Culture Crypt
Review:
When an independent production tries to make a masked vigilante movie for the film world equivalent of pocket change, you have to wonder if the filmmakers missed the memo that it is no longer the 1990’s. Matte paintings and hand-sewn costumes may have been passable in something like “Doctor Mordrid,” but audiences accustomed to “Avengers,” “Iron Man,” and “The Dark Knight Rises” are no longer desperate for comic-book movies like they once were, and their tolerance for anything less than $200 million state-of-the-art, top-of-the-line delivery has dwindled to the size of a peanut.
Not only does “Sparks” ignore this notion and forge ahead anyway, but its story is also set in 1948. Cowls, Capes, and a period piece to boot on a shoestring budget? Based on behind-the-scenes factors alone, “Sparks” has no right to be any good at all. Yet if you can look past tearing seams in the visual effects and an occasionally spotty structure, a solid story and a splendid cast make “Sparks” a surprisingly entertaining superhero alternative to summertime Cineplex fare.
When a chain reaction crash propels the family car into an exploding tanker train, six-year-old Ian Sparks finds himself washed in a bath of mysterious chemicals along with an amalgam of various superhero origins. The death of his parents provides a Batman-like inspiration to train for a life of vigilantism. His Aunt May-esque grandmother offers balance as a matronly conscience. Sparks does not have any real powers that he is aware of, but he lives in a 1940’s noir version of the “Kick-Ass” world, where a handful of well-intentioned do-gooders don disguises to fight crime.
Just as it seems like the setup cannot start off any more derivative, Sparks’ path deviates from that of a traditional costumed hero after he suffers a devastating fall from the limelight. Teamed with the love of his life and partner in crimefighting Lady Heavenly, Ian’s alter ego unravels when he is shot in the head and Heavenly is viciously assaulted by the brutal serial killer Matanza. To make matters worse, Heavenly’s former flame Sledge saves the day, completing Sparks’ public shaming as a total failure.
His love lost and his hero days behind him, Sparks occupies his post-tragedy days with suicidal aspirations and dreams of vengeance. He is unafraid to torture evildoers. He even literally becomes a pimp of sorts.

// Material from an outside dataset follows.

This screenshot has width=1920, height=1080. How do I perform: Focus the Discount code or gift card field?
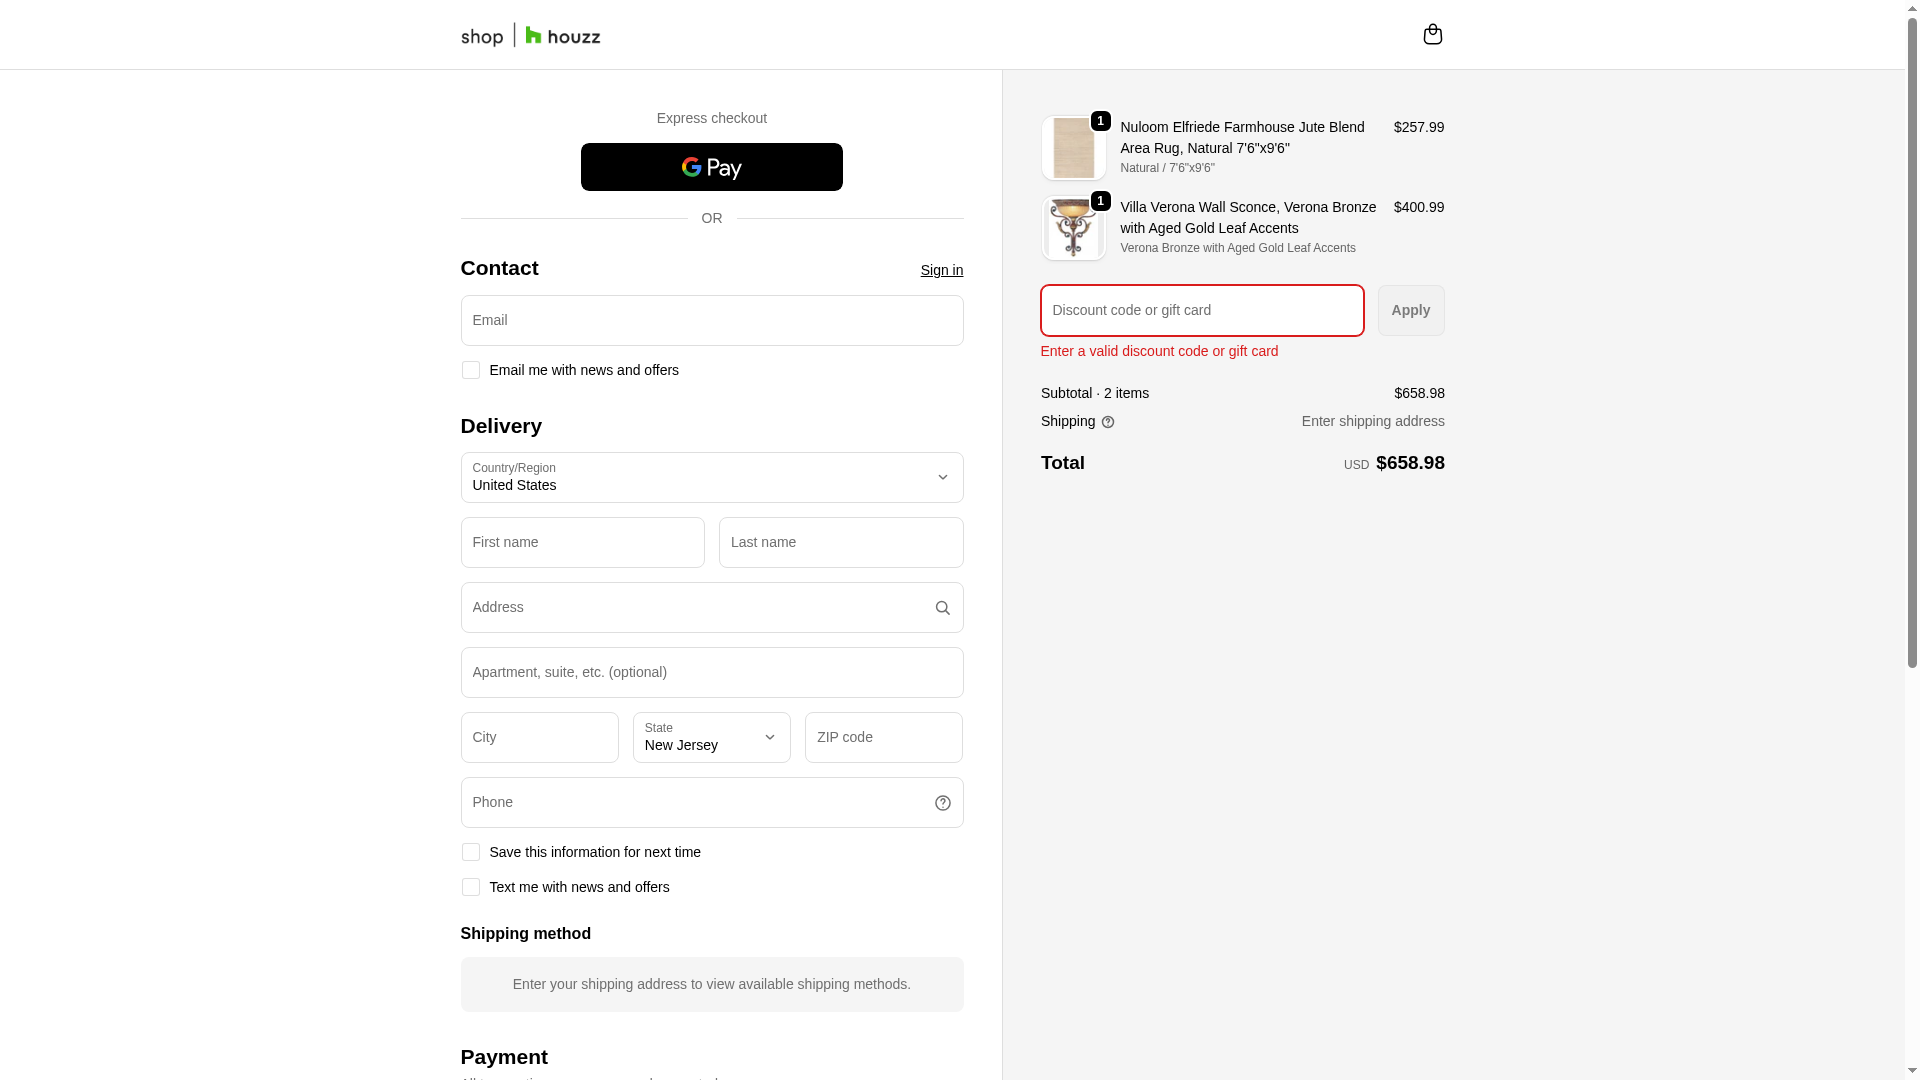pos(1201,311)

Sparks is a flawed hero in the classic Marvel Comics sense, though his descent into despair goes much deeper, making his arc more understandable and his subsequent redemption that much more dramatic.
“Sparks” teases R-rated themes of sexual assault, prostitution, and serial murder, but these ideas are suggested with tasteful restraint and only employed to deepen the story while grounding it in gravity beyond punching fedora-wearing bank robbers in the face. The film is unrated, but does nothing salacious with its darker tones to earn itself any rating higher than PG-13.

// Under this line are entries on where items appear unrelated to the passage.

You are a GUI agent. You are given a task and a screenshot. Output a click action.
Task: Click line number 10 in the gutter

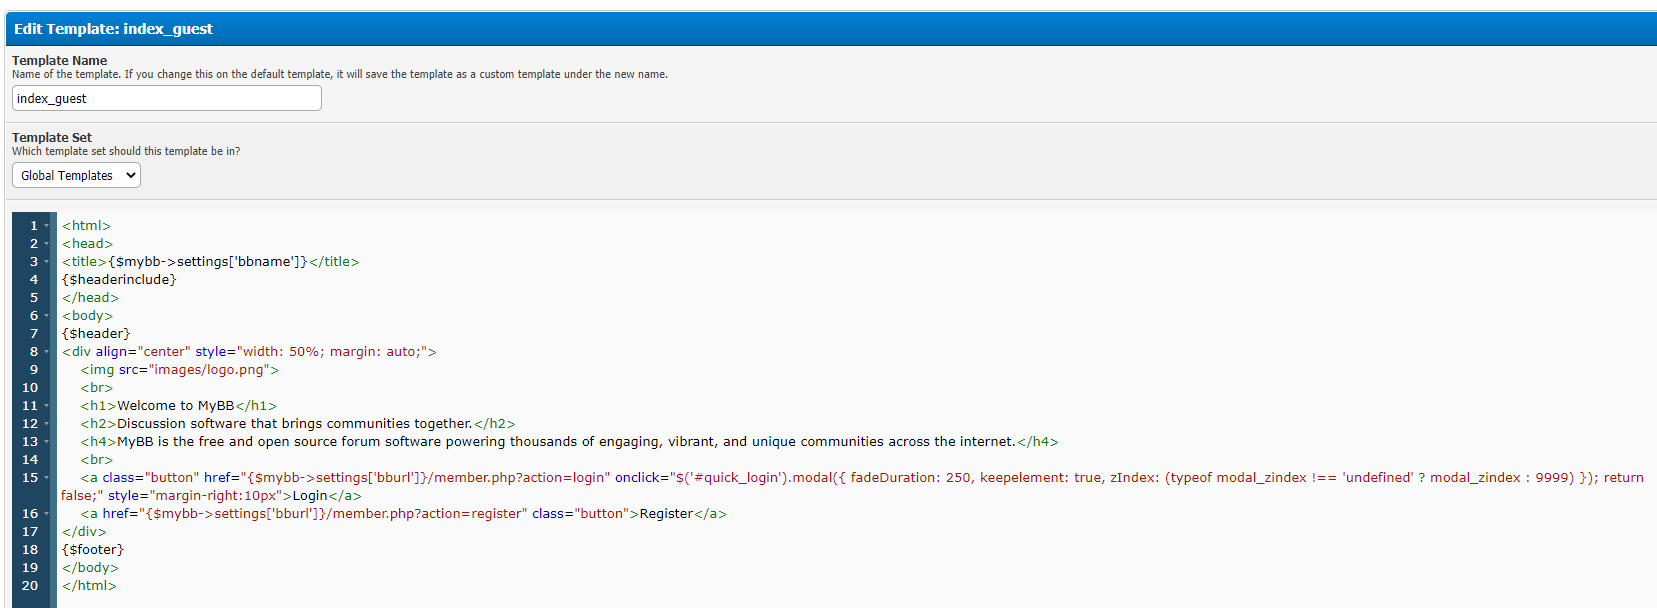30,388
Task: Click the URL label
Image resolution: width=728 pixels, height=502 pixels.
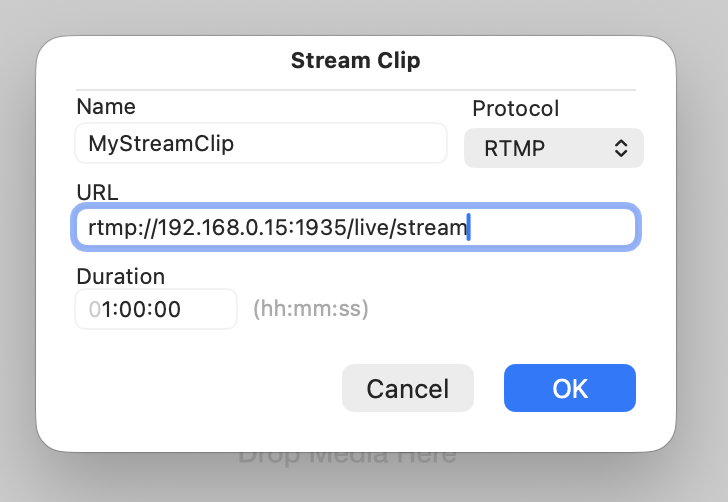Action: [x=96, y=191]
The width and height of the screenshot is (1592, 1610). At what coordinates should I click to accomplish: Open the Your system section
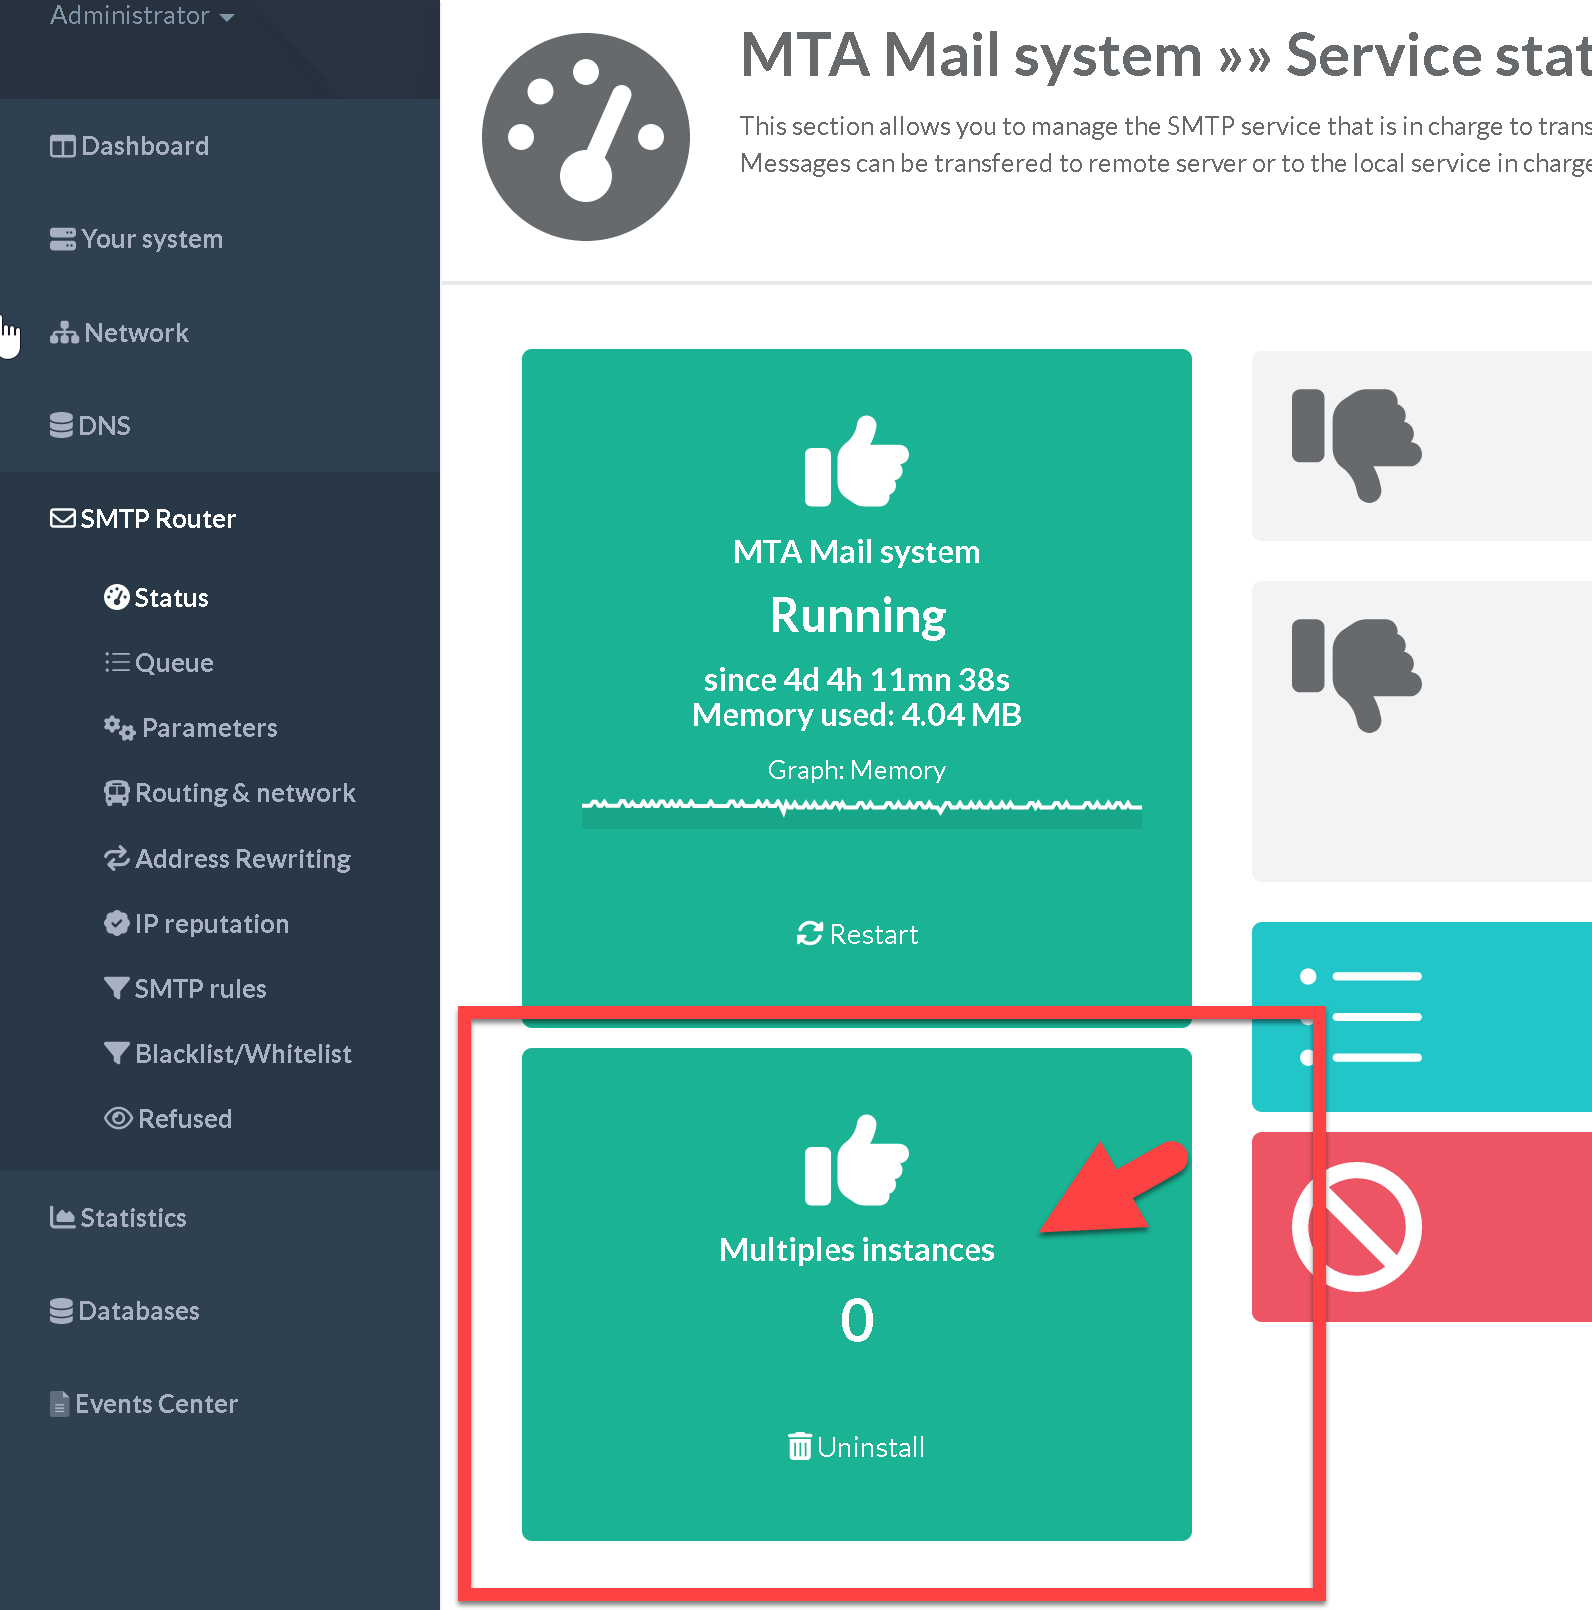151,239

The elephant in the room with “Sparks” is its visual effects. This is a film with super powers set in the 1940’s and it has only one studio location and a pair of green screens to pull it all off. Apparently, just two artists spent many months creating over 500 digitally-enhanced shots. While that makes their feat impressive, it doesn’t change the fact that the movie has blatantly obvious green screen seams, some sketchy crocodile villain makeup, and more than one explosion that is less than spectacular. Things are about as convincing as they can be given the circumstances, but buying into the movie’s believability requires a lot of looking the other way.

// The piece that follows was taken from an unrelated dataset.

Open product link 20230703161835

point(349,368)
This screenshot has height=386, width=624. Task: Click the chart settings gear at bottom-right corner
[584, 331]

Luckily, a highly respectable assembly of onscreen talent teeters that seesaw in the other direction. Chase Williamson is good, although not completely on point for putting Sparks in the ranks of big league comic book icons. Williamson’s forte is his understated Topher Grace-like demeanor and delivery, which worked perfectly in “John Dies at the End” (review here), but his subtlety misses some of the flair required for creating a colorful hero.
Ashley Bell of “The Last Exorcism” (review here) is fashionably gorgeous in period perfect spiral-slide hair curls and femme fatale eyelashes. Clint Howard, Jake Busey, and William Katt appear just enough for their personalities to never become undue distractions while Clancy Brown rounds it all out with the reliability he brings to every appearance he ever makes.
The filmmakers would likely be among the first to agree that “Sparks” is rough around the edges. The clichéd way to summarize it would be to say that like the character himself, “Sparks” puts up a scrappy fight to rise above the black X’s preventing it from fighting head-to-head with the Big Boy competition. The movie lacks high value realism, eye-popping visuals, and the big budget polish that its counterparts have. But what it misses in production quality, “Sparks” makes up for with heart and spirit from a plainly passionate cast and crew. “Sparks” won’t make anyone forget “The Incredible Hulk” or “Man of Steel” anytime soon, but its well-presented story might catch the eye of those willing to take a chance on a small-budget indie.